GOAL OF THE EXERCISE
In the listing that follows, the range to quote begins at the line that has "You are a computer-use agent. The image size is (1208, 919)." and ends after the line that has "Open the UVP info question mark icon"; quote it verbatim and add nothing.

Segment Start: EXCERPTED RECORDS

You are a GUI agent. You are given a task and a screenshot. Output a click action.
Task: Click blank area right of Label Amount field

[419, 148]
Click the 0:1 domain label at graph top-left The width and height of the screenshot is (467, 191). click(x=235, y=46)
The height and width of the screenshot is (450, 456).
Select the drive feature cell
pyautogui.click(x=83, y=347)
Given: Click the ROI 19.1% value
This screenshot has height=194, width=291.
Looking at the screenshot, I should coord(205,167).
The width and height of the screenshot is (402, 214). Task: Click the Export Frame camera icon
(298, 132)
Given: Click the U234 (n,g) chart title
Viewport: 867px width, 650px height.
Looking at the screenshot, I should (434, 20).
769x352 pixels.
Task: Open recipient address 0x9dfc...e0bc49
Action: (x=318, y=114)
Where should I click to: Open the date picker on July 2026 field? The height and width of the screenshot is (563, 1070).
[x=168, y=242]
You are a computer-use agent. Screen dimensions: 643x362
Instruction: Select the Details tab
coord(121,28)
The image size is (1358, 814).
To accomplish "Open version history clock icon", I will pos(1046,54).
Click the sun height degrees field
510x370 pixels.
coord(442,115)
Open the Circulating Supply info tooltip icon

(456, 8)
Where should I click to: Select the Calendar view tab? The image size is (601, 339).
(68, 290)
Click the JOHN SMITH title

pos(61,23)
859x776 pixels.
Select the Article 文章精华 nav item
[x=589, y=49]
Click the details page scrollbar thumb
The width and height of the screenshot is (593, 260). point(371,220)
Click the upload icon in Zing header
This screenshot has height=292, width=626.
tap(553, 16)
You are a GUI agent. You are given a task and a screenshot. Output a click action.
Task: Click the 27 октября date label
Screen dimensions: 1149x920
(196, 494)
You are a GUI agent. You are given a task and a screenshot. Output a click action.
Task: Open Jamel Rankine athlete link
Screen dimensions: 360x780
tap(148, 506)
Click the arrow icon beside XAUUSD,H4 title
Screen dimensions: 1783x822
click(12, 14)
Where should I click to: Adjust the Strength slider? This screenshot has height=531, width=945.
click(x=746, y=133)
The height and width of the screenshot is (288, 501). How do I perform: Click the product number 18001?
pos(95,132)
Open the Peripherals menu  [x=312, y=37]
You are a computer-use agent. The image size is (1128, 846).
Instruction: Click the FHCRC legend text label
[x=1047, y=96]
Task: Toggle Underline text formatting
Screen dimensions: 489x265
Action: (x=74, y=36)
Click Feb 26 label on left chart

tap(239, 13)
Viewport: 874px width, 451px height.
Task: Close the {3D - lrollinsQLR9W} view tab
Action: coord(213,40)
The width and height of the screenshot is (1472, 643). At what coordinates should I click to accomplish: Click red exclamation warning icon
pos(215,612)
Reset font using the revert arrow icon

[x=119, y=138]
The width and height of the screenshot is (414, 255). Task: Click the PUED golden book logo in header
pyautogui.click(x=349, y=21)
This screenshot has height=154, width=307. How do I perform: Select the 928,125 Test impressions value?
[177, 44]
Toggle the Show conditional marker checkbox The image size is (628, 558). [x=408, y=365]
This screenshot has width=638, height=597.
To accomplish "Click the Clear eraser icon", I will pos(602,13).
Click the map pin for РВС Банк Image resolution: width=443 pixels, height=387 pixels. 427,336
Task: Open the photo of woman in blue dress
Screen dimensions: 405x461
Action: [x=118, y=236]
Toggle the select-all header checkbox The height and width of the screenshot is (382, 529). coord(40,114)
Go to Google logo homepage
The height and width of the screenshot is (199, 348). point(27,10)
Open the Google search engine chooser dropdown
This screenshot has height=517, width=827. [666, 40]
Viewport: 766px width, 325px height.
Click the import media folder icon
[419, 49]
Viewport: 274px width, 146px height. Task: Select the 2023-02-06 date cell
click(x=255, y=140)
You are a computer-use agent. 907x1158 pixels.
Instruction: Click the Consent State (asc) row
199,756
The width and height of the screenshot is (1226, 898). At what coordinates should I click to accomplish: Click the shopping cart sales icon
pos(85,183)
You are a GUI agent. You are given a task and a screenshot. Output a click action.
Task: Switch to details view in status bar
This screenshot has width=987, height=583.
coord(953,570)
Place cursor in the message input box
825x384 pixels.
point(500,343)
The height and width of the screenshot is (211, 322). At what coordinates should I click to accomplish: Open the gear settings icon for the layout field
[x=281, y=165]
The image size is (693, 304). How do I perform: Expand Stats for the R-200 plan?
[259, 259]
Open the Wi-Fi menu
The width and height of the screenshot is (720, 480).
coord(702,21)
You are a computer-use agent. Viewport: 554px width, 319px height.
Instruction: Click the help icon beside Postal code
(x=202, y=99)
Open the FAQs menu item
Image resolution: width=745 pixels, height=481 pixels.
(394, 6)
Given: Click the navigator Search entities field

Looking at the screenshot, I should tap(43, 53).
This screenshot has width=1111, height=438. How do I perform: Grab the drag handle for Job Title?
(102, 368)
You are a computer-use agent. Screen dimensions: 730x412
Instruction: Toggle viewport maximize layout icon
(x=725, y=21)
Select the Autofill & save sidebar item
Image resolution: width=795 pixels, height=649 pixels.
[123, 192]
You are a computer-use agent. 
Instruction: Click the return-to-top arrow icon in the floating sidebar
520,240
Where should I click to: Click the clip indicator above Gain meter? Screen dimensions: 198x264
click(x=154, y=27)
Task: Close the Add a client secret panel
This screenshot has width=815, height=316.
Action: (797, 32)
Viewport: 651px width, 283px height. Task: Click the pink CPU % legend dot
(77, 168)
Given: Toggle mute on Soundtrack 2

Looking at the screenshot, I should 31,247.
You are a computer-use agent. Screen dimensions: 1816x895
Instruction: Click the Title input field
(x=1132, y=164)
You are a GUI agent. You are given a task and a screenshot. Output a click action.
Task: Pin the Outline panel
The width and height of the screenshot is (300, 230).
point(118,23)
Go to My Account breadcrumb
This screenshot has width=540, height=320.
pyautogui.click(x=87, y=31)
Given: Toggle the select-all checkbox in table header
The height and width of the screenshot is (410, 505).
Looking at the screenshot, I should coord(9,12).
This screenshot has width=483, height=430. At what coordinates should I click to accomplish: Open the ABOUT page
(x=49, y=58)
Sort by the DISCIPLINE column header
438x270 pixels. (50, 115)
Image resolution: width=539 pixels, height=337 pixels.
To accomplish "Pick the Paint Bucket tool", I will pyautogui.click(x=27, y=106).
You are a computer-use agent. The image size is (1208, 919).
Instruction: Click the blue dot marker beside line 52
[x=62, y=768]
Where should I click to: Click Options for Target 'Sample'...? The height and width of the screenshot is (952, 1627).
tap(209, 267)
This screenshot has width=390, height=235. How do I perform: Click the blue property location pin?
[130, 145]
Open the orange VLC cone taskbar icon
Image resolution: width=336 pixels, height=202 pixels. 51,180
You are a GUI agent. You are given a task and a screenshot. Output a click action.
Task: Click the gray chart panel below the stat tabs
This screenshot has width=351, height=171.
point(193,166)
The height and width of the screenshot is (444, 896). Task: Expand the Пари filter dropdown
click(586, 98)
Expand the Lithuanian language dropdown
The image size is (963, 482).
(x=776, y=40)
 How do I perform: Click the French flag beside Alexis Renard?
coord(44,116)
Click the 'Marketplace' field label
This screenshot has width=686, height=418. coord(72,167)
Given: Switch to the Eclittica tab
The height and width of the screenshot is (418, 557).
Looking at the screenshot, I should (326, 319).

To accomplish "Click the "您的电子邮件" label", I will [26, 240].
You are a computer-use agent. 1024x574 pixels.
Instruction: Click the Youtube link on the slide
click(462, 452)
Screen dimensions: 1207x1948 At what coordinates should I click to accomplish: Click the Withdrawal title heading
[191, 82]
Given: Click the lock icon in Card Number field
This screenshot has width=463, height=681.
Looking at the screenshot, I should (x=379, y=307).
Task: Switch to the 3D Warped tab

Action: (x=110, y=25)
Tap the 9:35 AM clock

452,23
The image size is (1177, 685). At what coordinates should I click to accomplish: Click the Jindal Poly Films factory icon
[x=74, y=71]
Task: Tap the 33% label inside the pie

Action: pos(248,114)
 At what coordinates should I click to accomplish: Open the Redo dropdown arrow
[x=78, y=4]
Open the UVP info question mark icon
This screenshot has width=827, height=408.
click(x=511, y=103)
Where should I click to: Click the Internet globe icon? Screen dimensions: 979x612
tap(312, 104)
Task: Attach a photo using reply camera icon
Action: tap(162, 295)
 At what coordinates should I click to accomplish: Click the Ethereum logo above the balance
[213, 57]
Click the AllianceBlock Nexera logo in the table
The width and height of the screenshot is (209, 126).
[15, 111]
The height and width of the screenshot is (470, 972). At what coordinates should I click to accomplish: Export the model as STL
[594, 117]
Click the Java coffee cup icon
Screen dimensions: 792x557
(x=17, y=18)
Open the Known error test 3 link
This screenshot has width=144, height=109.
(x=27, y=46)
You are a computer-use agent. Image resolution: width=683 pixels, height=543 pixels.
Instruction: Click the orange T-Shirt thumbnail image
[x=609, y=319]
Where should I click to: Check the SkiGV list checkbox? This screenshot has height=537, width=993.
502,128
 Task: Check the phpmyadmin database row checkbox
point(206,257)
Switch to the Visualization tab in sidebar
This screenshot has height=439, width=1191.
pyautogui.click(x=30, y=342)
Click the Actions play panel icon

Segment End: EXCERPTED RECORDS

RESPONSE TO THE TASK
You are a computer-use agent. The image size is (1208, 919).
Instruction: Click the blue dot marker beside line 52
[x=62, y=768]
Where should I click to: Click Options for Target 'Sample'...? The height and width of the screenshot is (952, 1627).
tap(209, 267)
This screenshot has width=390, height=235. How do I perform: Click the blue property location pin?
[130, 145]
Open the orange VLC cone taskbar icon
Image resolution: width=336 pixels, height=202 pixels. 51,180
You are a GUI agent. You are given a task and a screenshot. Output a click action.
Task: Click the gray chart panel below the stat tabs
This screenshot has width=351, height=171.
point(193,166)
The height and width of the screenshot is (444, 896). Task: Expand the Пари filter dropdown
click(586, 98)
Expand the Lithuanian language dropdown
The image size is (963, 482).
(x=776, y=40)
 How do I perform: Click the French flag beside Alexis Renard?
coord(44,116)
Click the 'Marketplace' field label
This screenshot has width=686, height=418. coord(72,167)
Given: Switch to the Eclittica tab
The height and width of the screenshot is (418, 557).
Looking at the screenshot, I should (326, 319).

To accomplish "Click the "您的电子邮件" label", I will [26, 240].
You are a computer-use agent. 1024x574 pixels.
Instruction: Click the Youtube link on the slide
click(462, 452)
Screen dimensions: 1207x1948 At what coordinates should I click to accomplish: Click the Withdrawal title heading
[191, 82]
Given: Click the lock icon in Card Number field
This screenshot has width=463, height=681.
Looking at the screenshot, I should (x=379, y=307).
Task: Switch to the 3D Warped tab

Action: (x=110, y=25)
Tap the 9:35 AM clock

452,23
The image size is (1177, 685). At what coordinates should I click to accomplish: Click the Jindal Poly Films factory icon
[x=74, y=71]
Task: Tap the 33% label inside the pie

Action: pos(248,114)
 At what coordinates should I click to accomplish: Open the Redo dropdown arrow
[x=78, y=4]
Open the UVP info question mark icon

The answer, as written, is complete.